▸ **Problem statement**
Show every line in the records below that contains the word "pixels".

[Start of Attachment]

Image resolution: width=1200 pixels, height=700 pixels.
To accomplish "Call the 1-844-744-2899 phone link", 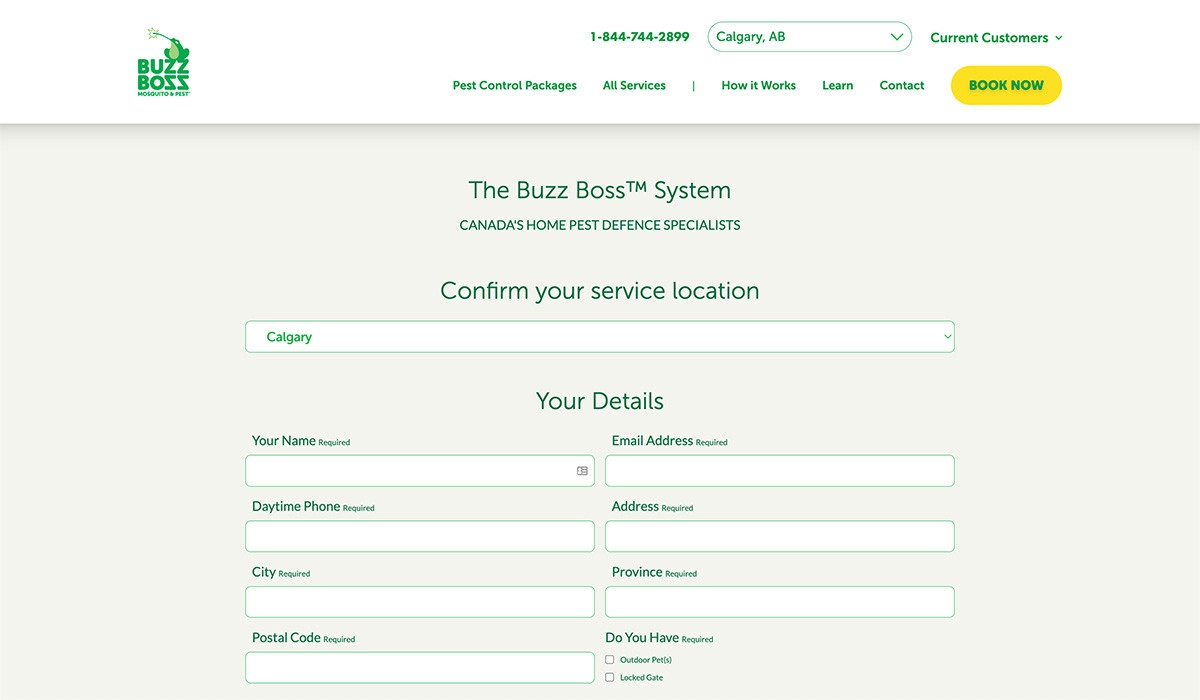I will point(639,37).
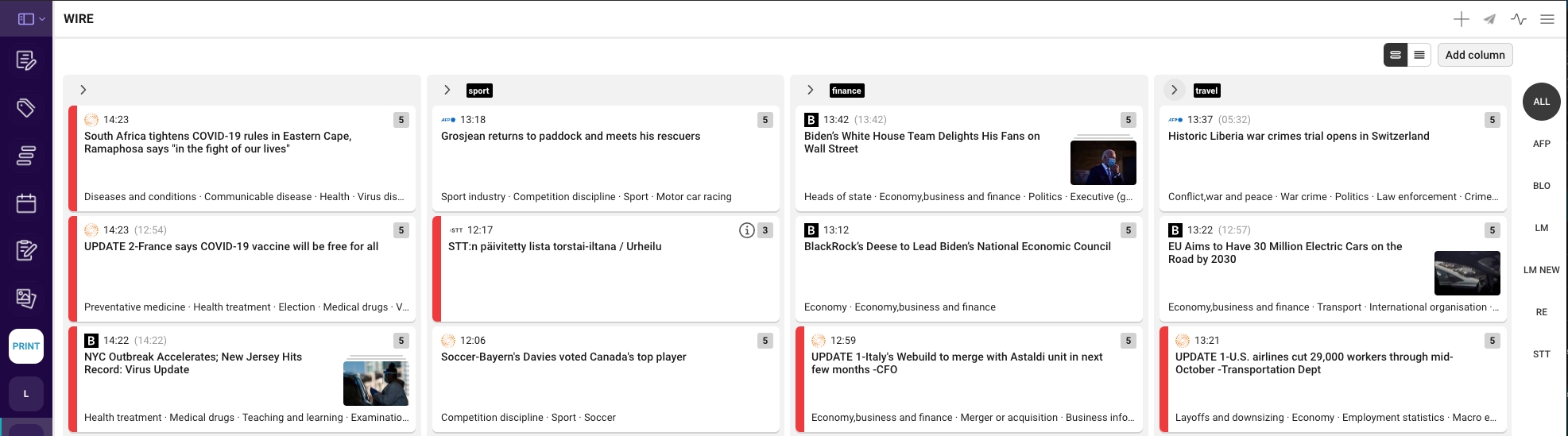
Task: Open the sidebar layout dropdown at top left
Action: pos(31,19)
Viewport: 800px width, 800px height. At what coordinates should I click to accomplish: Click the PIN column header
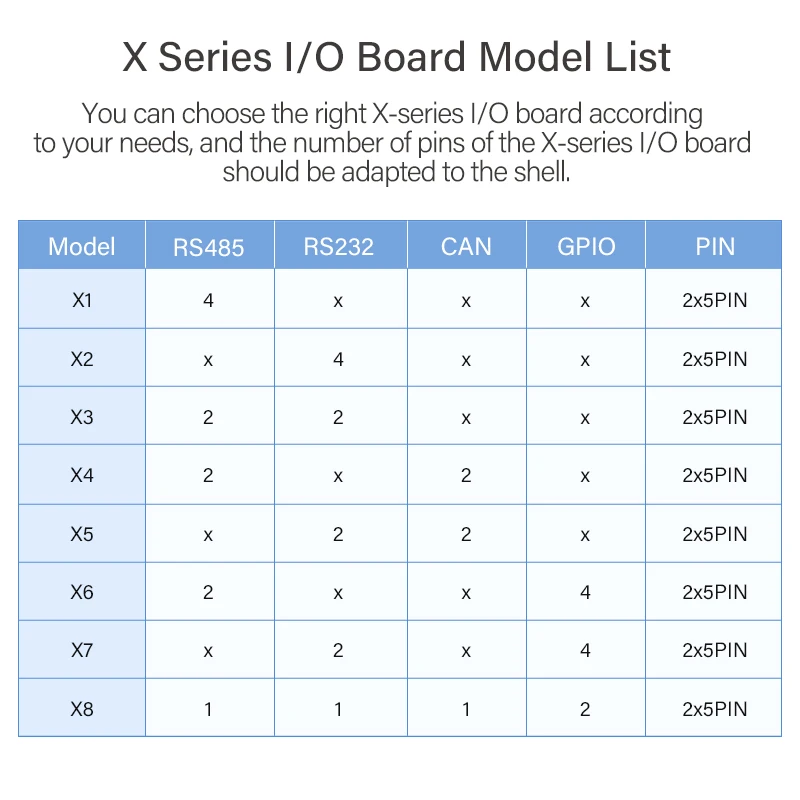click(x=714, y=246)
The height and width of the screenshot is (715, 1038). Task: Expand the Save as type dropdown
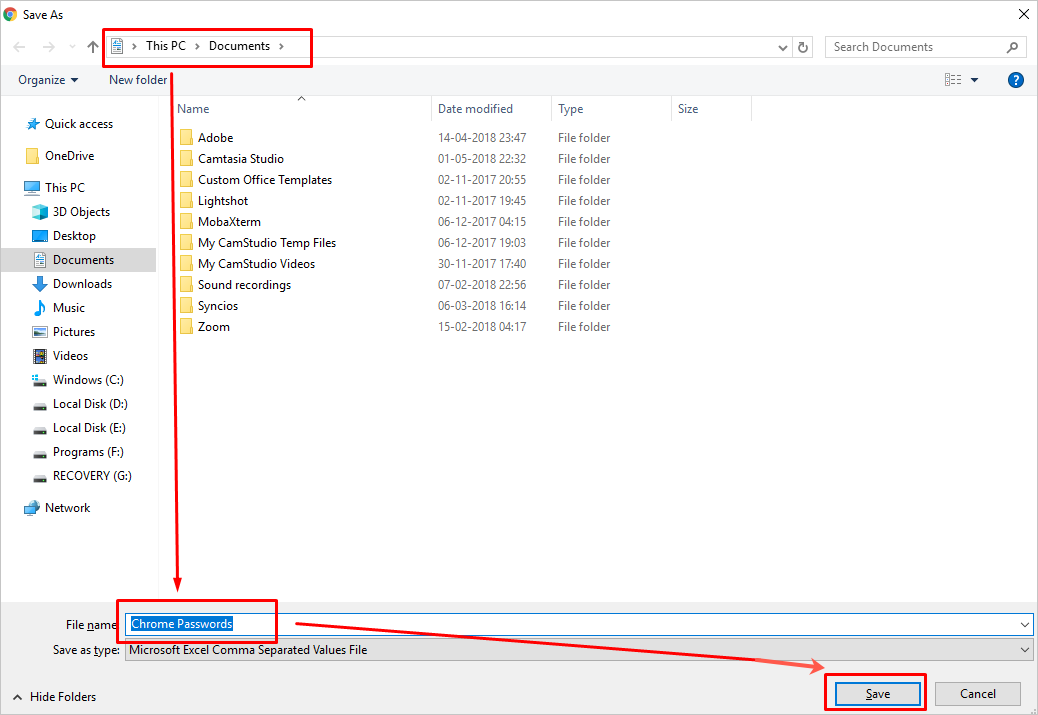pyautogui.click(x=1024, y=650)
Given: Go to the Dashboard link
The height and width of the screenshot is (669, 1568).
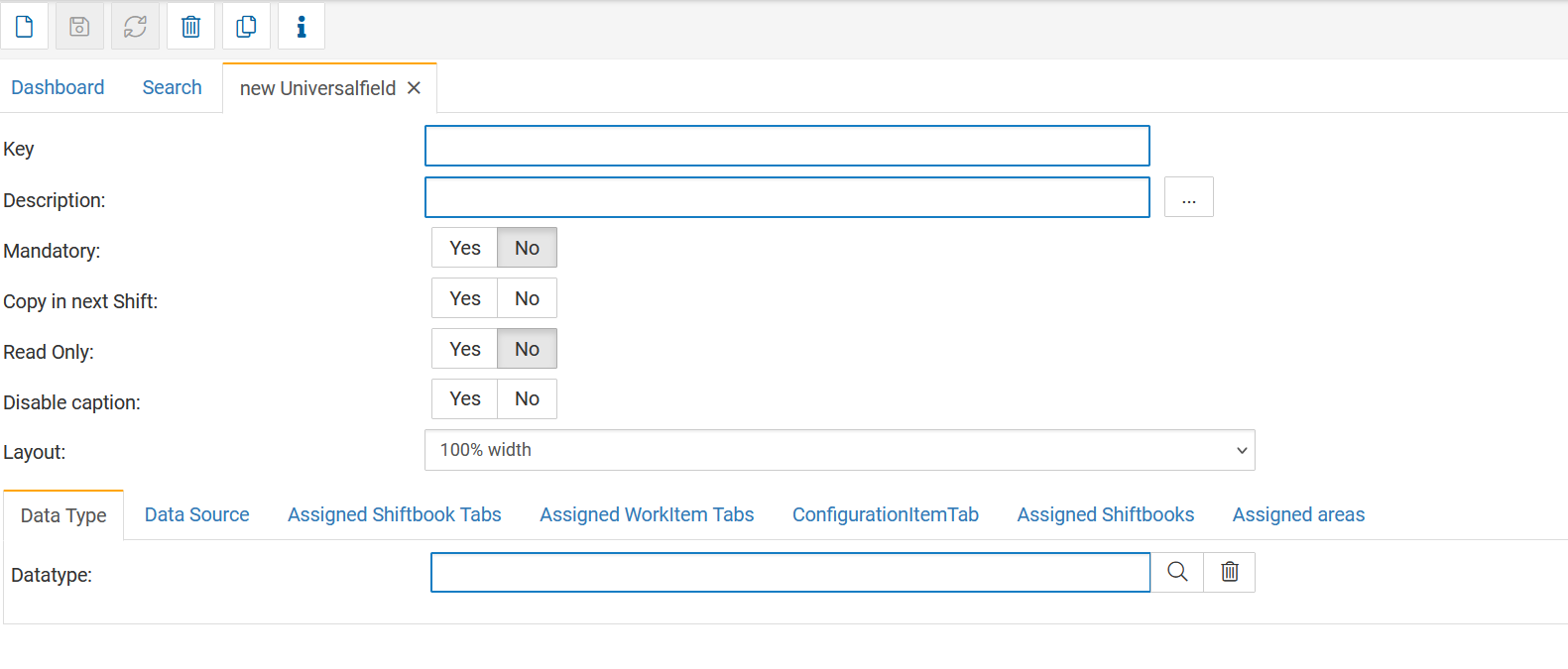Looking at the screenshot, I should click(58, 87).
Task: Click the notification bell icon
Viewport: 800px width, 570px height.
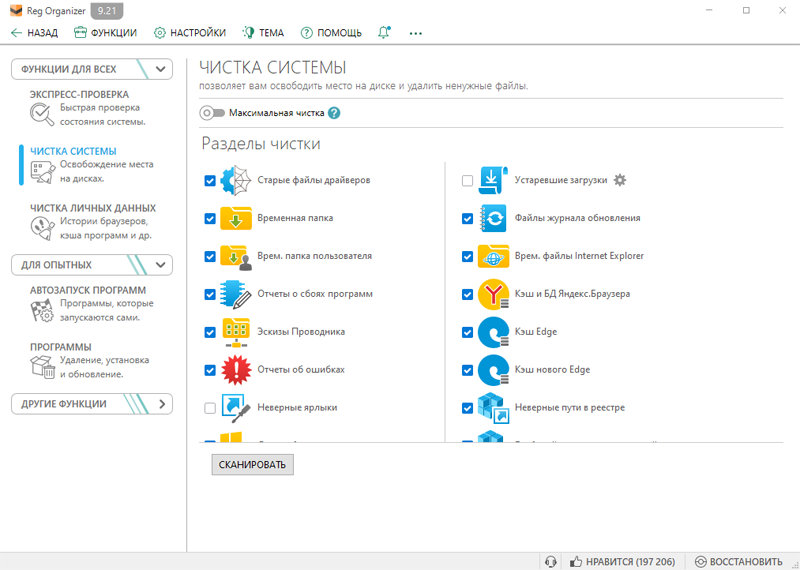Action: coord(384,33)
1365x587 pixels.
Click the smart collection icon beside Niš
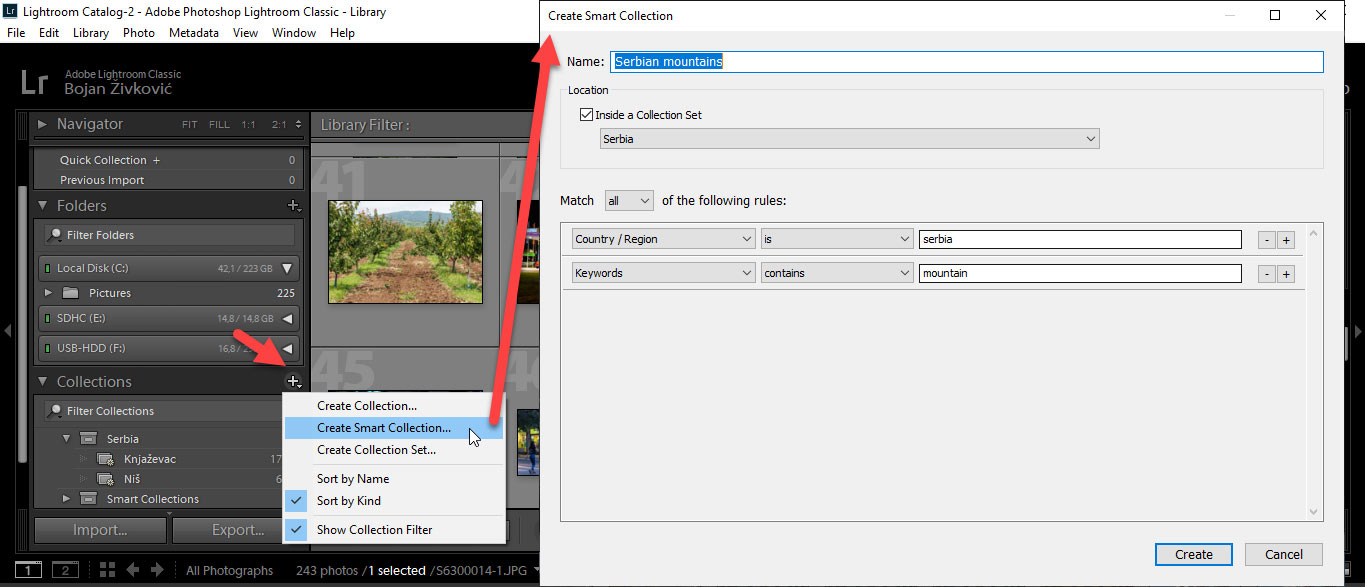pyautogui.click(x=104, y=479)
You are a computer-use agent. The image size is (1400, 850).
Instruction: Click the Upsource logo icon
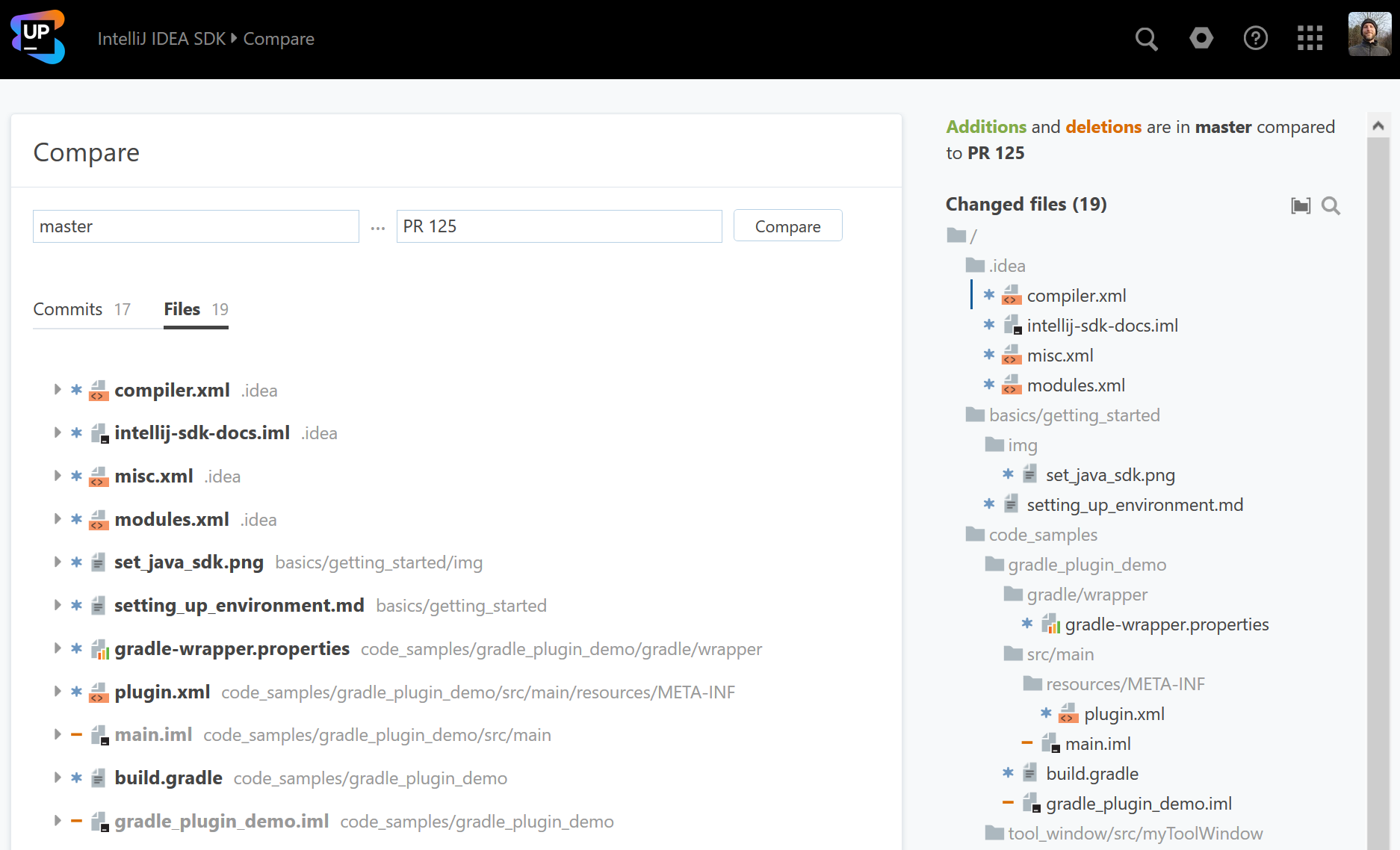coord(37,37)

[End of Attachment]

▸ **Exercise solution**
Image resolution: width=1200 pixels, height=700 pixels.
1365x587 pixels.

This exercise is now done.